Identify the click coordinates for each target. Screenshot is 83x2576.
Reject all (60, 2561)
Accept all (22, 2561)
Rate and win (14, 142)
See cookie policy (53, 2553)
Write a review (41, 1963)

● **WHAT THIS TASK INVOLVES**:
For this exercise, copy the lines from the one that contains "Reject all (60, 2561)" through the last line of the records, exactly and only those.

● **ANSWER FOR THIS EXERCISE**:
Reject all (60, 2561)
Accept all (22, 2561)
Rate and win (14, 142)
See cookie policy (53, 2553)
Write a review (41, 1963)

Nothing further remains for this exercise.